Rasionalitas kolektif
Gangguan makroekonomi sesungguhnya berakar dari masalah rasionalitas kolektif, baik dalam situasi pertumbuhan cepat maupun saat terjadi perlambatan. Di tengah pandemi ini, pelaku ekonomi cenderung menghindari risiko.
Di tengah pandemi ini, pelaku ekonomi cenderung menghindari risiko.
Hal tersebut wajar dan rasional secara individual. Namun pada skala kolektif, dapat berdampak negatif, yaitu pelemahan ekonomi.
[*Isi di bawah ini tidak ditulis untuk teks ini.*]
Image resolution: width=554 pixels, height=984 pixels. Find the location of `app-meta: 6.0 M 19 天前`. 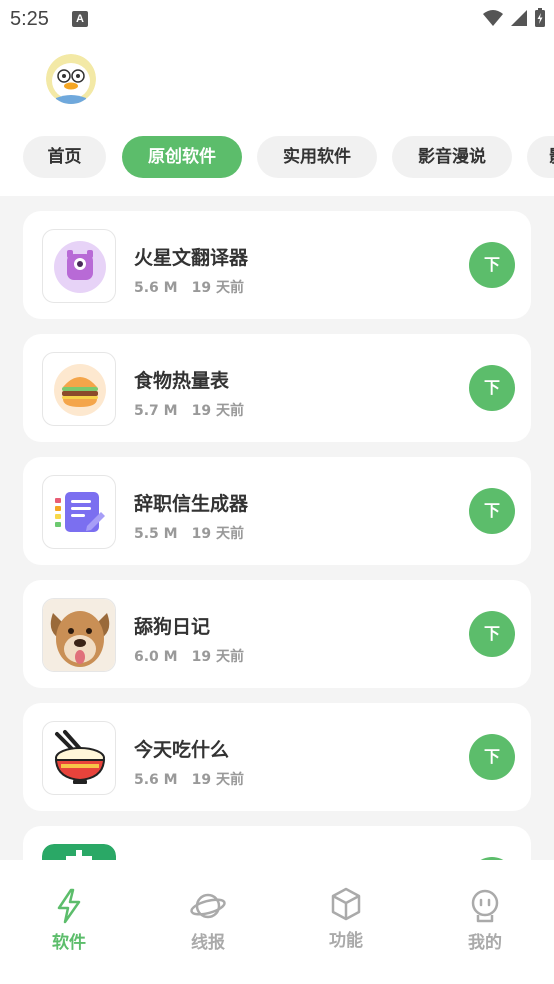

app-meta: 6.0 M 19 天前 is located at coordinates (189, 656).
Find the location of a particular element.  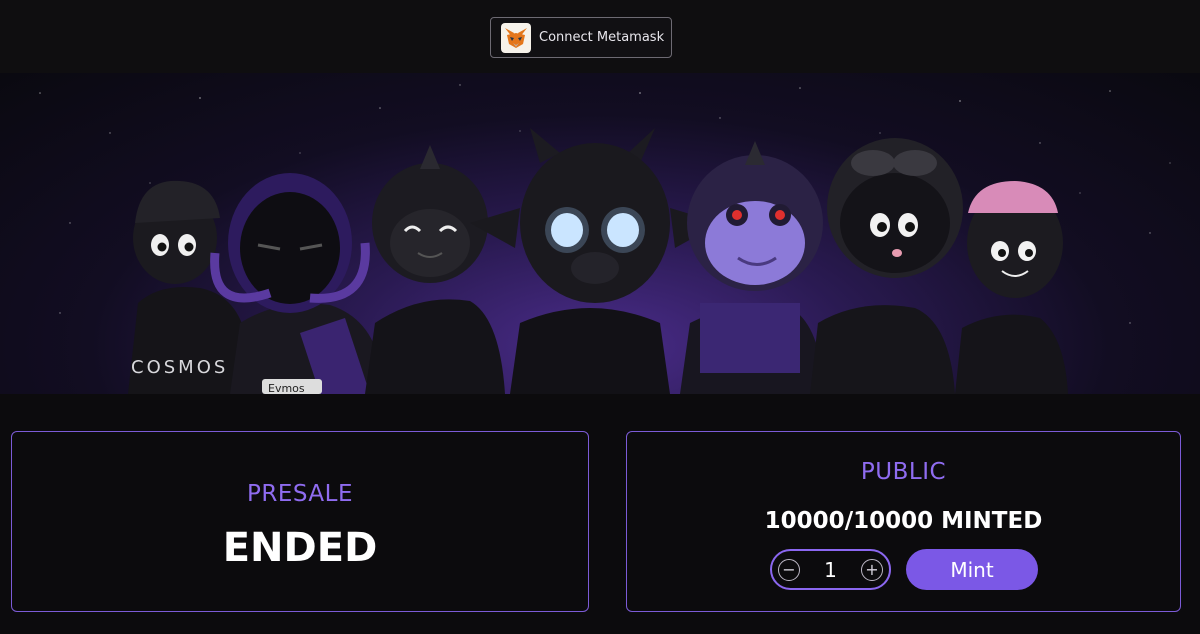

mint-button: Mint is located at coordinates (972, 570).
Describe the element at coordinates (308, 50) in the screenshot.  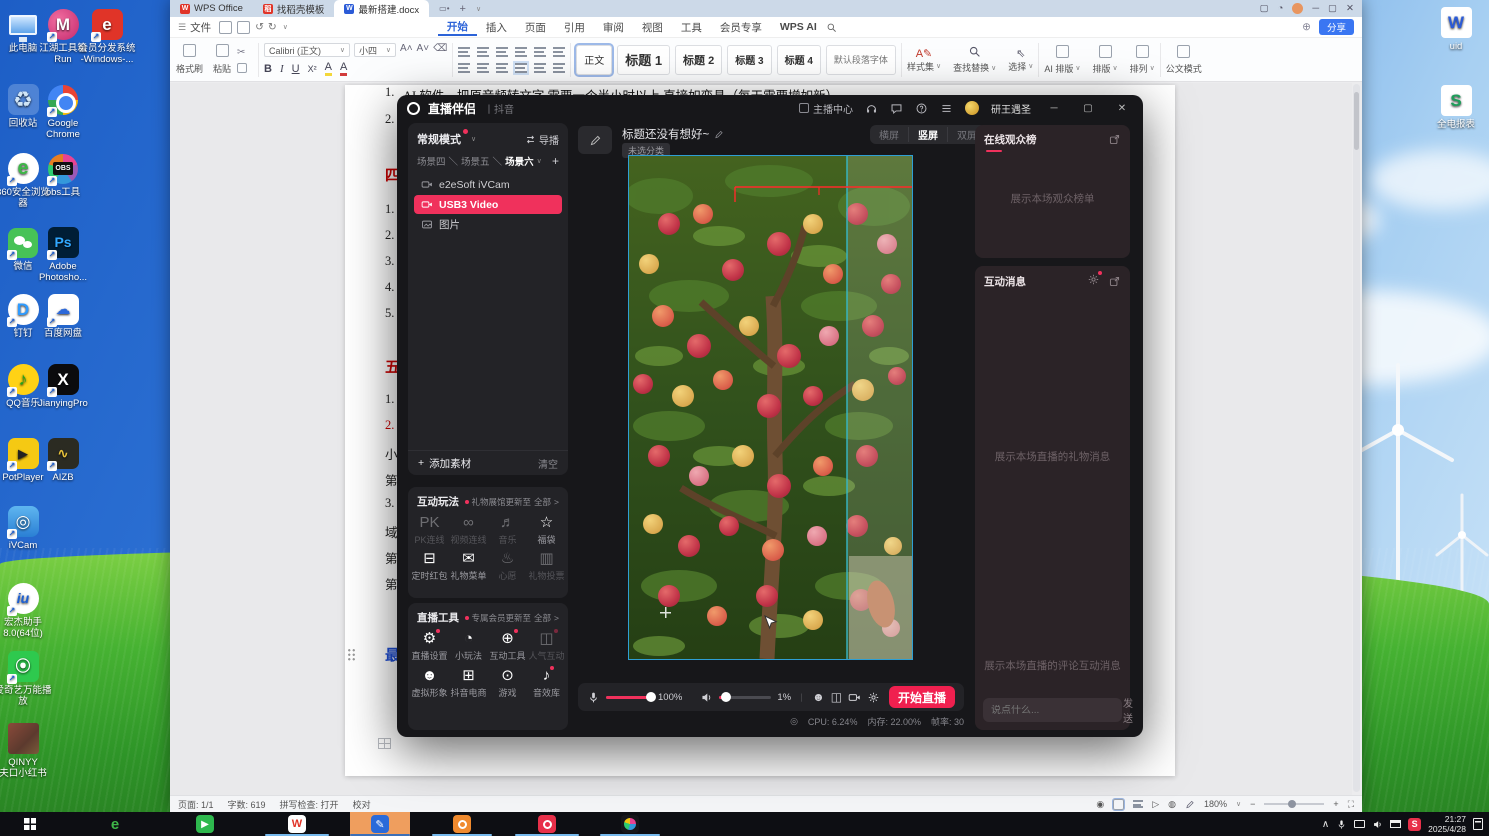
I see `font-name-select: Calibri (正文) ∨` at that location.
Untuk itu, BI berkepentingan mengendalikan rasionalitas kolektif demi kestabilan ekonomi.
Bagi otoritas, mengendalikan cenderung lebih mudah dibandingkan merangsang pertumbuhan. Aspek psikologis melekat pada perilaku ekonomi dalam mengambil keputusan ekonomi. Hal itulah yang mendorong perlunya BI dan pemerintah bersama-sama mengelola ekspektasi ekonomi secara baik. Respons kebijakan moneter, termasuk suku bunga acuan, berperan penting dalam membentuk optimisme pasar.
Percepat pemulihan
BI masih memiliki ruang penurunan BI-7DRR seiring rendahnya tekanan inflasi dan perlunya mendorong pertumbuhan ekonomi. Namun, batasan kuantitatif suku bunga acuan juga perlu diperhatikan. Setiap penurunan suku bunga perlu dipertimbangkan secara baik. Suku bunga acuan dapat kehilangan maknanya apabila ditentukan terlalu rendah mendekati titik nol (zero lower bound).
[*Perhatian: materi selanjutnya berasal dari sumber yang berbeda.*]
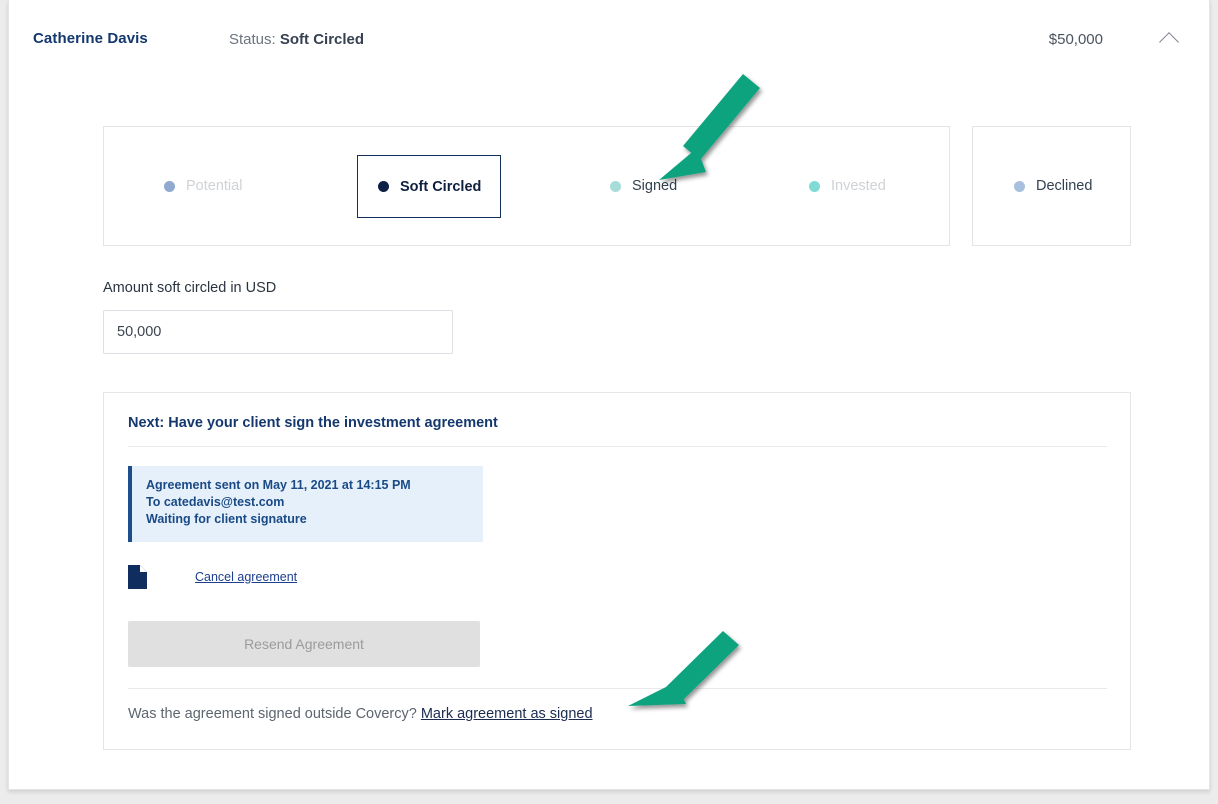 The image size is (1218, 804). What do you see at coordinates (526, 186) in the screenshot?
I see `stage-group-box: Potential Soft Circled Signed Invested` at bounding box center [526, 186].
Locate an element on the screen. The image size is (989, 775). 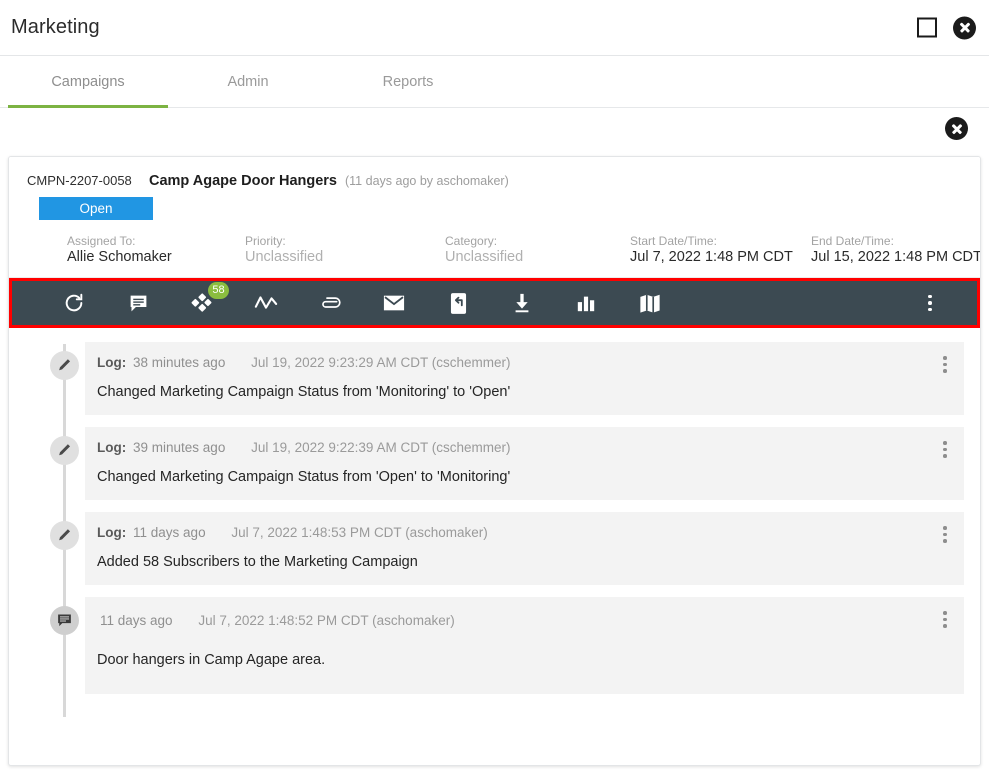
action-toolbar: 58 is located at coordinates (494, 303).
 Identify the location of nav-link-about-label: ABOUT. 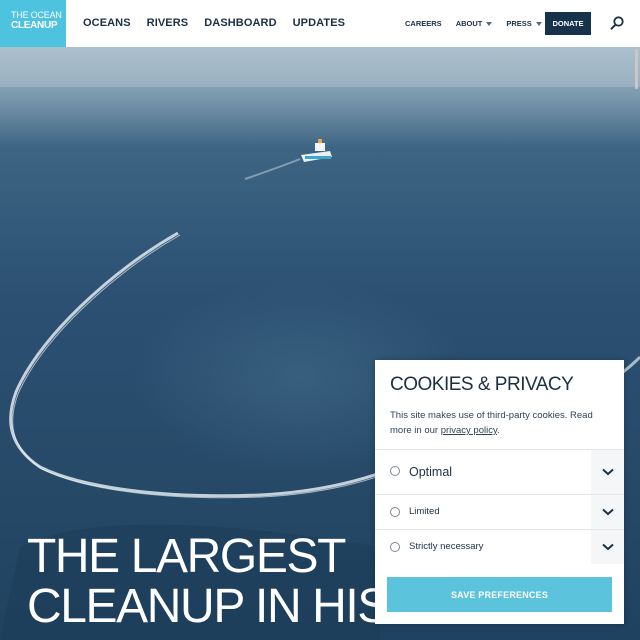
(469, 24).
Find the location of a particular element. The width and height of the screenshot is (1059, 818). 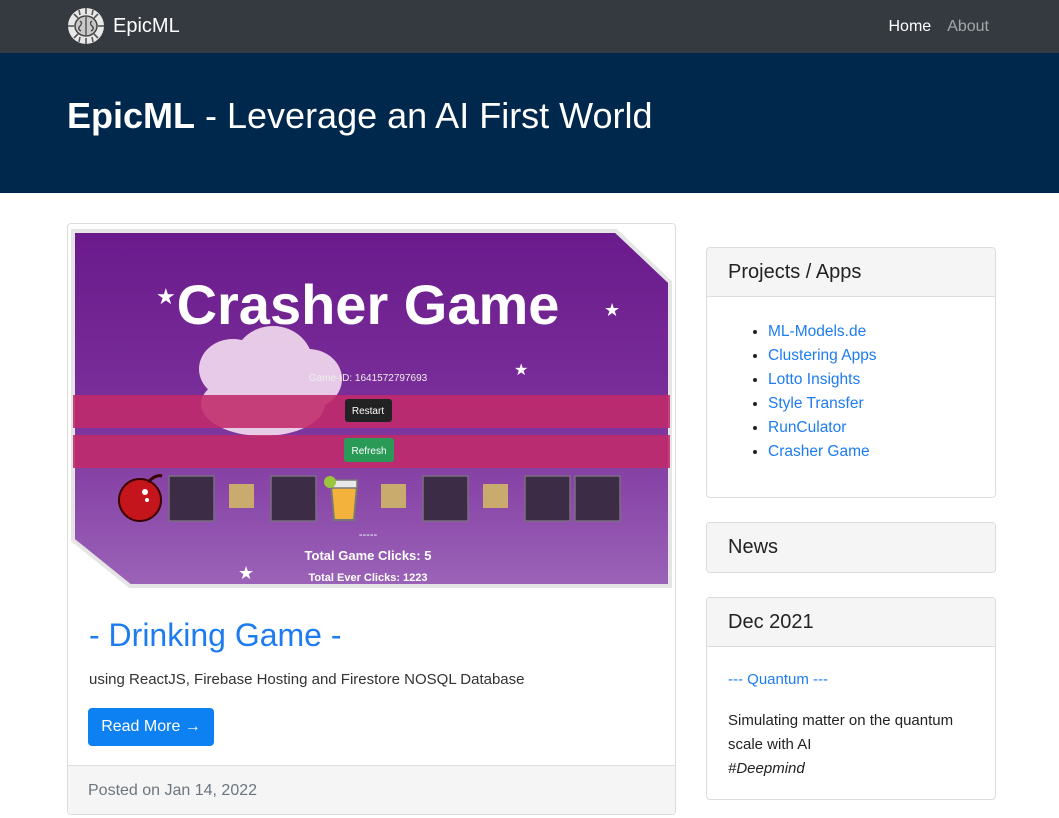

BI-7DRR saat ini memang mencapai titik terendahnya dalam dua tahun terakhir. Namun, posisi ini tidak dapat dimaknai sebagai hal buruk. Sebaliknya, respons kebijakan itu diperlukan untuk menghadapi tantangan pandemi saat ini. Pencapaian target inflasi sebesar 3 persen dengan deviasi 1 persen pada akhir tahun 2020 perlu dikawal dengan baik.
Langkah BI menurunkan BI-7DRR di tengah pandemi ini perlu dimaknai sebagai upaya konkret dalam mendorong ekspektasi positif untuk percepatan pemulihan ekonomi Indonesia.
Kristianus Pramudito Isyunanda, Asisten Penasihat Hukum di Departemen Hukum, Bank Indonesia.